Saved data entries:
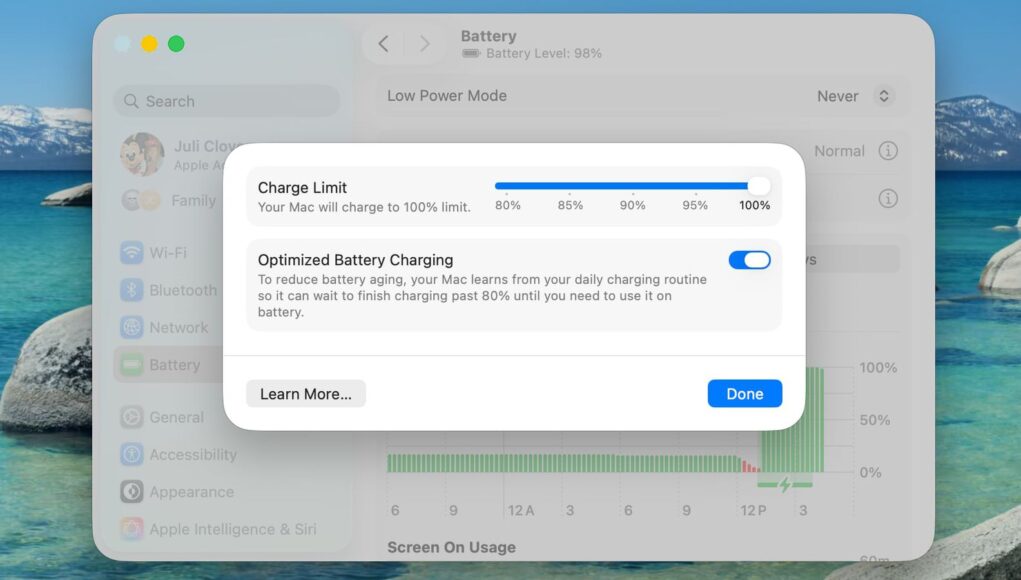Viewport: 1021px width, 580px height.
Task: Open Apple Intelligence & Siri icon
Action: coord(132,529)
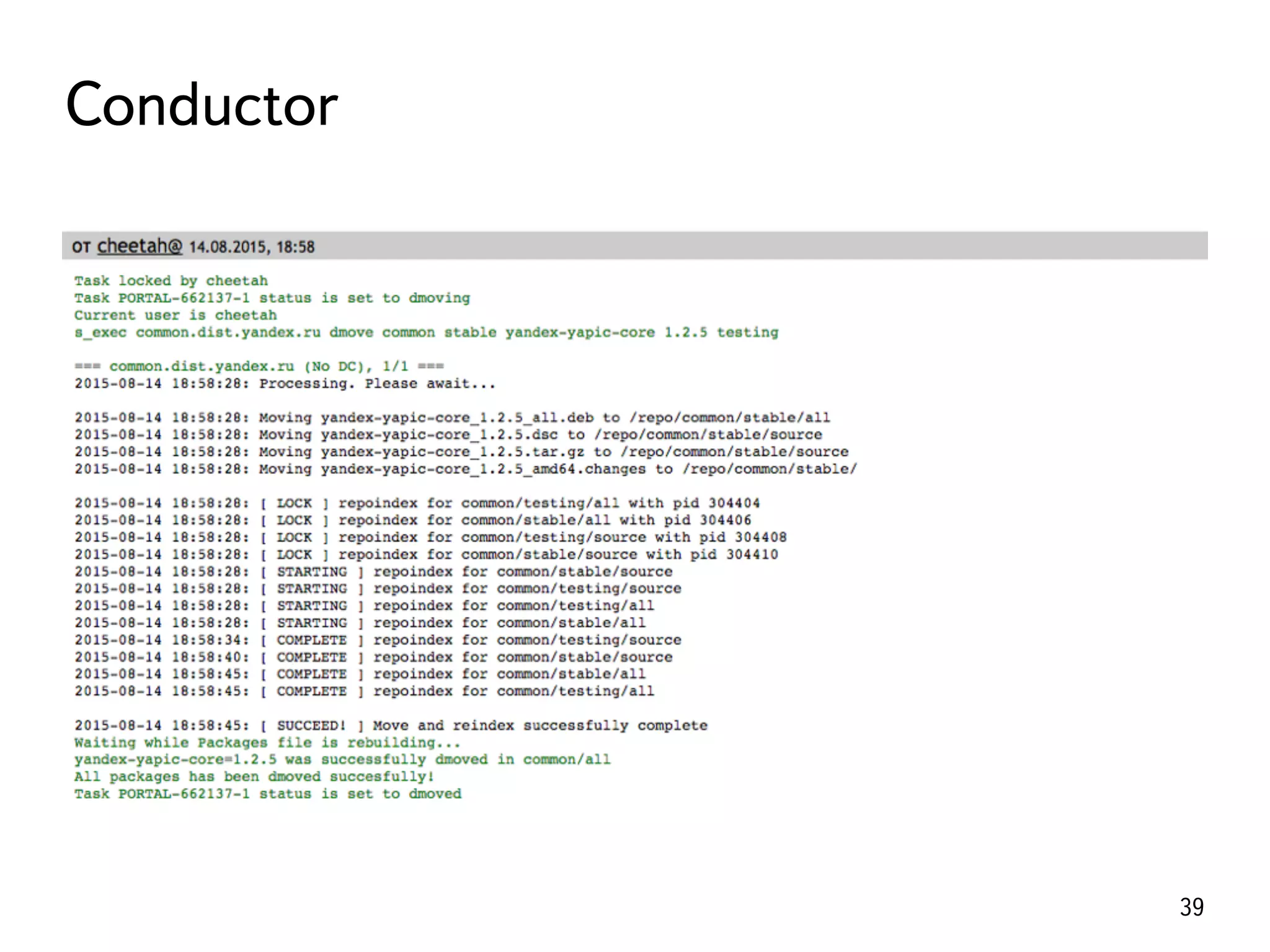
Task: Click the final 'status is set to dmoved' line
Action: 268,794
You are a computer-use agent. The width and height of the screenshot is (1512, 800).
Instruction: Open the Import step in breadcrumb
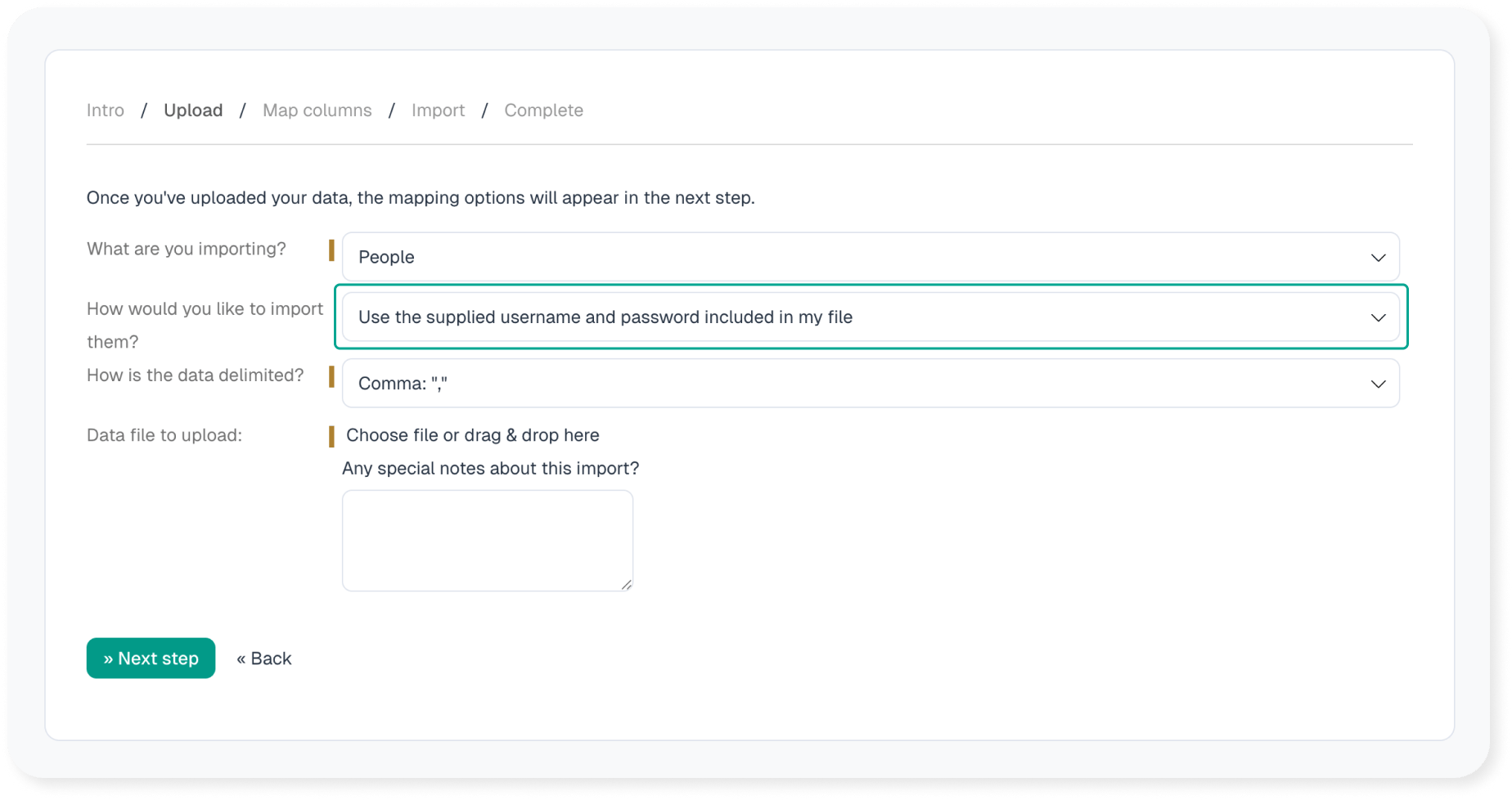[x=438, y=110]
---
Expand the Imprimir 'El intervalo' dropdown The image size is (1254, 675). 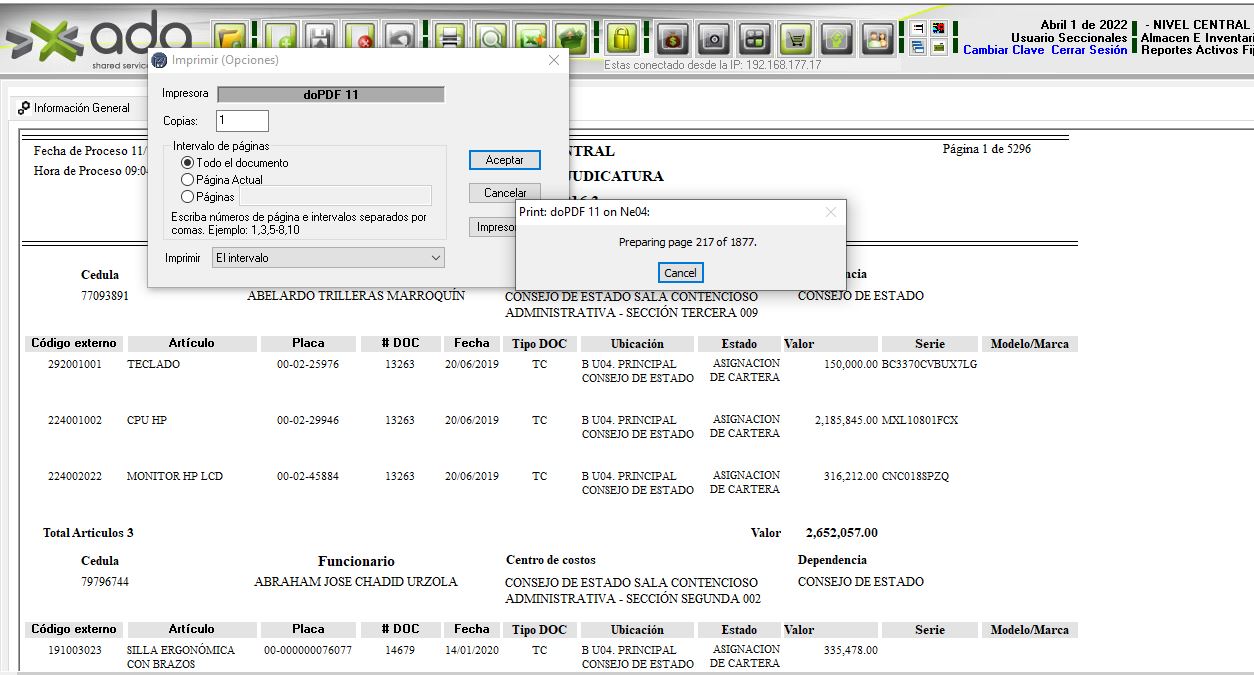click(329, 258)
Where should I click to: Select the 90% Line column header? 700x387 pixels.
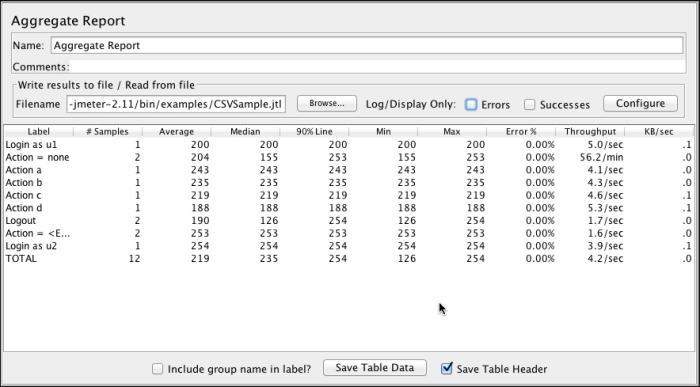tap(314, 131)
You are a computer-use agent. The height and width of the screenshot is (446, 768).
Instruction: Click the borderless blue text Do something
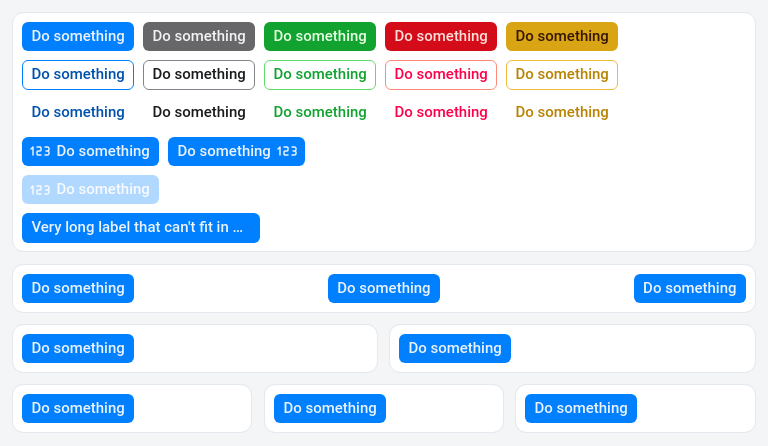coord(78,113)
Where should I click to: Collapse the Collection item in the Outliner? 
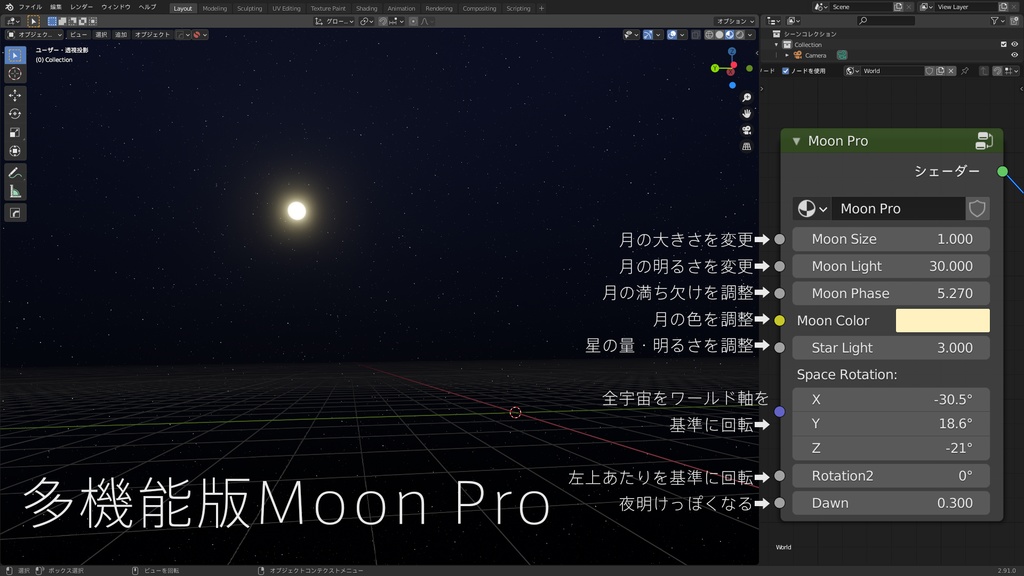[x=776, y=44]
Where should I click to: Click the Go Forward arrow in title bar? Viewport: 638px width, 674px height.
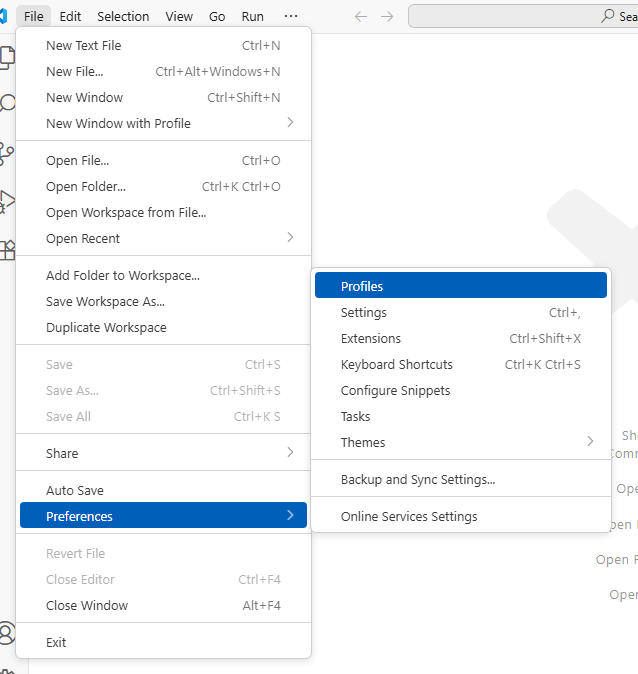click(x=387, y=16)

# [Work request]
Those lines above that contain the string "agent" should be returned.

# [Written response]
You are a computer-use agent. The width and height of the screenshot is (1512, 800).
You are a computer-use agent. The height and width of the screenshot is (446, 768).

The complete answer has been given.